The Light

Memories of my brother and a Quaker girlhood

The Quaker meetinghouse I attended as a child had four rooms. The large, boxy room in the middle was for worship and held rows of padded black folding chairs as well as a small library with saddle-stitched books about peace and the importance of silence in worship. The kitchen was pale and smelled of powdered dates, and the food made there was never good. There was a side room reserved for people who needed a place to stay for a while; the door to this room was glass, and though there was a cloth curtain over it, I could sometimes see the silhouette of a person sitting on the bed. The playroom for us kids was oblong and filled with old school supplies like glass bottles of rubber cement and patterns for paper dolls. On the wall was a poster with the lyrics to “The George Fox Song,” which began:

There’s a light that is shining in the heart of a man,

It’s the light that was shining when the world began.

The Flame on a White Candle

George Fox was one of the founders of Quakerism. His belief that there is in everyone that of God, or the Inner Light, is the part of Quakerism I have thought about the hardest, and it has come to make the same sort of sense to me as the need to put on shoes before I walk across our gravel driveway to the car. I first sang “The George Fox Song” at my first Quaker retreat. There was a picture of a candle on the songbook’s cover, and I used to imagine the Inner Light as a flame on a white candle buried deep inside everyone’s belly.

The Quaker retreats that my family went to twice a year were very simple occasions held at a state park a few hours away. We stayed in a cabin, under thick quilts, until we were smart enough to borrow electric blankets from the families who were nice enough to pack extras. We helped make bread for the evening meal, learned to use a lathe, sang songs in big circles, and played games on a bridge that extended across a slow-moving brown river. We learned about how Quakers helped to end slavery, and we talked about things like what the world would be like without money, and how to be careful with our words. We were taught that, in the past, Quakers couldn’t wear any jewelry to meeting, with the exception of wristwatches. I’ve since come to believe that all of that simplicity, and all the silence, was to make the light in people easier to see, but I think at the time I was pretty horrified by the idea, having just received a heart-shaped birthstone ring as a Christmas present. I wore that ring every day until the band cracked a few years later.

Listening for God

George Fox was one of the founders of Quakerism. His belief that there is in everyone that of God, or the Inner Light, is the part of Quakerism I have thought about the hardest, and it has come to make the same sort of sense to me as the need to put on shoes before I walk across our gravel driveway to the car.

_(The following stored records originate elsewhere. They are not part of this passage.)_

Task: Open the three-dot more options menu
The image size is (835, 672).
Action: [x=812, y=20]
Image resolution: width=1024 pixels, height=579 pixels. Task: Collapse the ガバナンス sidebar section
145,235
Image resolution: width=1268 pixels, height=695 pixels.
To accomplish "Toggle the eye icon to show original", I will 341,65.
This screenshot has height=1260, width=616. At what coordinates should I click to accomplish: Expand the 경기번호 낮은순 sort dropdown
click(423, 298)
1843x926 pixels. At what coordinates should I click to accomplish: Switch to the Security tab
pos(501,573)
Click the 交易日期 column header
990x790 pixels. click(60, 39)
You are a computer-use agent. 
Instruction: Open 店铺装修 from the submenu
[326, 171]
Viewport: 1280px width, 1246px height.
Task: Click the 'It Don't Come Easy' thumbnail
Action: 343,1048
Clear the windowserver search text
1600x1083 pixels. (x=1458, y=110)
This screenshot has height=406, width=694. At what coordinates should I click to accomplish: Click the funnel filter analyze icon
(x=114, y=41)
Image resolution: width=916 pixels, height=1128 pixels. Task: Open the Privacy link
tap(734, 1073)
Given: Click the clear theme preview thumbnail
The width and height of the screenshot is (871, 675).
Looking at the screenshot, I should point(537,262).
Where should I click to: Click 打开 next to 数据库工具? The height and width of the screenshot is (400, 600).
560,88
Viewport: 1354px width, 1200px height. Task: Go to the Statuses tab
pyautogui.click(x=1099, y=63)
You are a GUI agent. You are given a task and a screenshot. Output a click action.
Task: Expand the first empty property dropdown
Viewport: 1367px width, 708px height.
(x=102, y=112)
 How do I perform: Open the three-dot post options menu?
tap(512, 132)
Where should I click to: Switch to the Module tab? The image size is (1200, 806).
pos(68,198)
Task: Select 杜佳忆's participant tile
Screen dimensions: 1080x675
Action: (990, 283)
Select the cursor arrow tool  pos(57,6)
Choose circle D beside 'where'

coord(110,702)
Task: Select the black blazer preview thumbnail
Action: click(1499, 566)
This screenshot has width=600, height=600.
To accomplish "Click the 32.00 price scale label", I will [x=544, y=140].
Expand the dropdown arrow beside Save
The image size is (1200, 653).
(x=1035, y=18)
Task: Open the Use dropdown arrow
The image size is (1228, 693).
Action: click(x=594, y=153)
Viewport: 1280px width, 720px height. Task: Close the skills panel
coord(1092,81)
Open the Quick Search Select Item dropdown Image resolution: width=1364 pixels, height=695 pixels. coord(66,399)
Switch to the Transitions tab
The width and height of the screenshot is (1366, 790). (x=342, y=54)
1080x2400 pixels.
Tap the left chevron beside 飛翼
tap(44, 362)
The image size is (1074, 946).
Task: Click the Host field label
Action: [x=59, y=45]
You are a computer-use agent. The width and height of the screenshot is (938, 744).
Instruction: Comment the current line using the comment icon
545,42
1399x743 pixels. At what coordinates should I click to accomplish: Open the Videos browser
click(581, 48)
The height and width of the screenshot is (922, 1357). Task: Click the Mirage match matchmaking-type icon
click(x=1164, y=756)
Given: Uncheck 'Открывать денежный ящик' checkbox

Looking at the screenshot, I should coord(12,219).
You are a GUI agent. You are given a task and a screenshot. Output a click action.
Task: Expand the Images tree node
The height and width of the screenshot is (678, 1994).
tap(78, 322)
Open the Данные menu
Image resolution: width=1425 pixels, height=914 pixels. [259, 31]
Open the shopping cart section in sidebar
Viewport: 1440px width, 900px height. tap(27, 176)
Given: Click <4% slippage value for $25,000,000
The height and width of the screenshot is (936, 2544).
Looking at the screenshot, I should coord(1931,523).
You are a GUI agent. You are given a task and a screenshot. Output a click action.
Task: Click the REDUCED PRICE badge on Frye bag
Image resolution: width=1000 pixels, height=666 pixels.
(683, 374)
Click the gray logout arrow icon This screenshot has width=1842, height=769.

My younger brother, James, died when he was sixteen and I was eighteen. About two months later we had a Quaker memorial service at that same four-roomed meetinghouse. What happens at a Quaker memorial service is similar to what happens every Sunday in a meetinghouse. The members of the meeting come together in silence, waiting for God to share with them a message that they, in turn, can stand up and share with everyone else. I wasn’t able to pay much attention to the things that people said that day, but I remember very clearly the words of an older man named Ken Leibman. Ken was one of the oldest members present, a sturdy man with thick white hair and thick black glasses. He said that his clearest image of my brother was from an annual Christmas party when James was five years old. The Quaker Christmas parties were very different than anything else that happened all year; they were held at a fancy home, and the food was good, and people got mildly dressed up for them and made lots of noise. Ken Leibman’s memory took place during the part of the evening when all the children sang Christmas songs to everyone else at the party. During the song “Rudolph the Red-Nosed Reindeer,” he said he heard my brother’s five-year-old tenor voice raise above all the others like a flute. He said that it was one of the purest, happiest things that he had ever heard. And I think what Ken Leibman saw in my brother that night, in the middle of a loud party, was that of God, Light, the kind on the cover of the songbook, and knowing this helps me to understand why Quakers believe that the way to worship God is to listen for him.

I like to imagine that I can share in this memory with Ken Leibman. In my version, the party is much quieter, and the only voice is my brother’s. After the song is finished, everyone breaks out in a round of Quaker applause, raising their palms and wiggling their fingers in the air, and for a few seconds the entire room is close to silent.